Conclusion
EV-carried miRNA-105-5p entered ESCC cells and promoted tumor-relevant functions by mediating SPARCL1 and the FAK/Akt signaling pathway, which indicated that the treatment of ESCC via serum EVs might be a novel therapy and that miRNA-105-5p can be a molecular target for ESCC therapy.
Methods
The mRNA-related signaling pathways and differentially expressed genes were screened out in TCGA dataset. The levels of miRNA-105-5p and SPARCL1 were determined by qRT-PCR. Protein level determination was processed using Western blot.
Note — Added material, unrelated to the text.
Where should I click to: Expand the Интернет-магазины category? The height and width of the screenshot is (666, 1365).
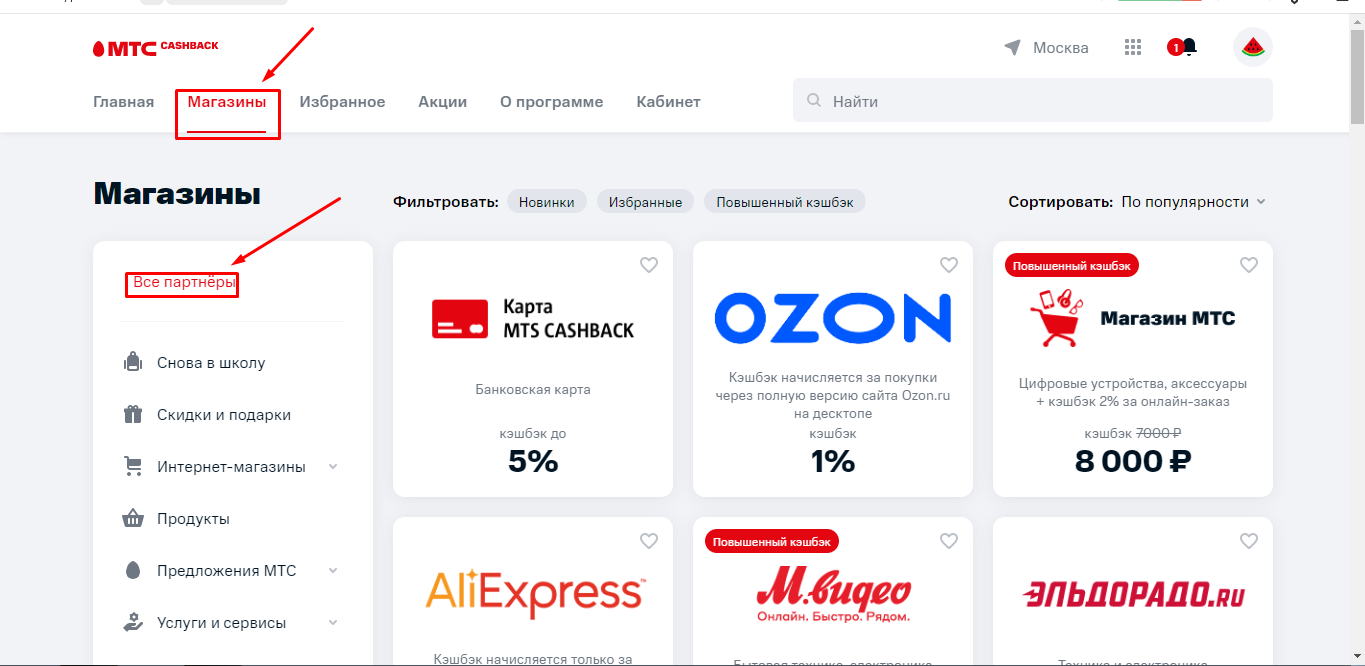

The interaction between the two genes was verified with the dual-luciferase method. A transmission electron microscope was utilized to further identify extracellular vesicles (EVs), and co-culture assay was performed to validate the intake of EVs. In vitro experiments were conducted to evaluate cell function changes in ESCC. A mice tumor formation experiment was carried out to observe tumor growth in vivo.
Objective
Esophageal squamous cell carcinoma (ESCC) presents high morbidity and mortality. It was demonstrated that blood-derived vesicles can facilitate ESCC development and transmit regulating signals. However, the molecular mechanism of vesicle miRNA secreted by tumor cells affecting ESCC progression has not been explored.
Results
MiRNA-105-5p expression was increased in ESCC, while SPARCL1 was less expressed. MiRNA-105-5p facilitated cell behaviors in ESCC through targeting SPARCL1 and regulating the focal adhesion kinase (FAK)/Akt signaling pathway. Blood-derived external vesicles containing miRNA-105-5p and EVs could be internalized by ESCC cells. Then, miRNA-105-5p could be transferred to ESCC cells to foster tumorigenesis as well as cell behaviors.